→ **TASK DIRECTIONS**
Copy word for word the line containing "You are a computer-use agent. Image" together with all lines following it to the end of the listing below, without the pictures.

▼

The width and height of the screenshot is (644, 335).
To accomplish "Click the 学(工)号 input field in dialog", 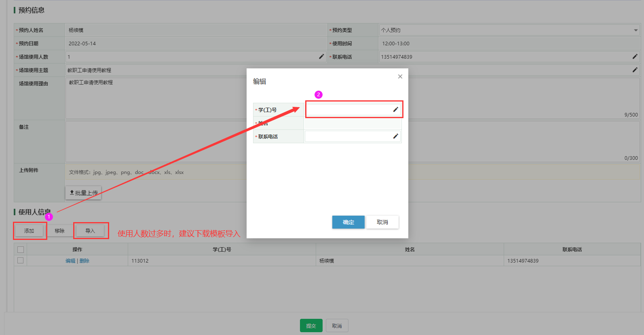I will point(348,110).
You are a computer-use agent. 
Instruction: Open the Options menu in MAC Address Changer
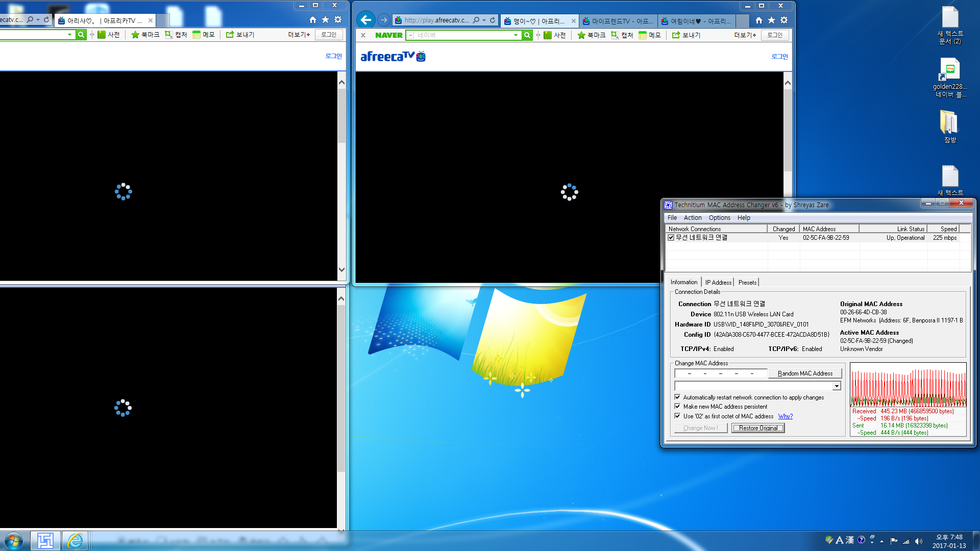719,217
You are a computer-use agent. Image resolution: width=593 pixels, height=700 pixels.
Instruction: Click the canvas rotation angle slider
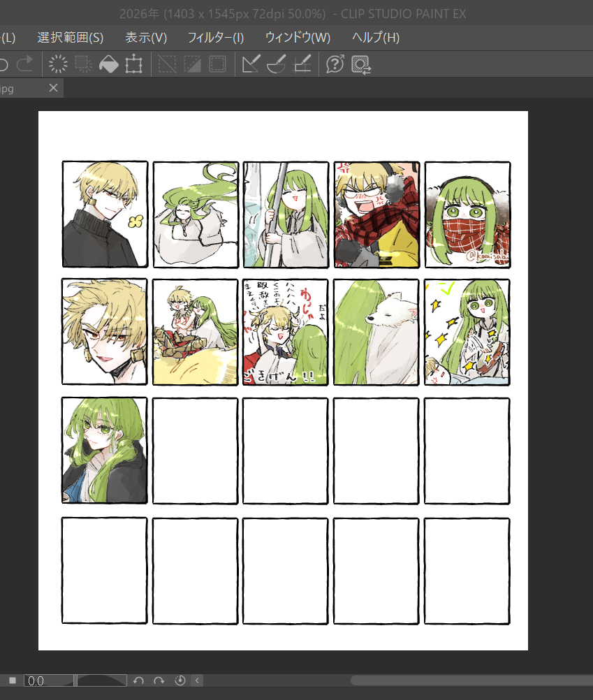point(101,680)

▲

→ **WRITTEN RESPONSE**
You are a computer-use agent. Image resolution: width=593 pixels, height=700 pixels.
Instruction: Click the canvas rotation angle slider
point(101,680)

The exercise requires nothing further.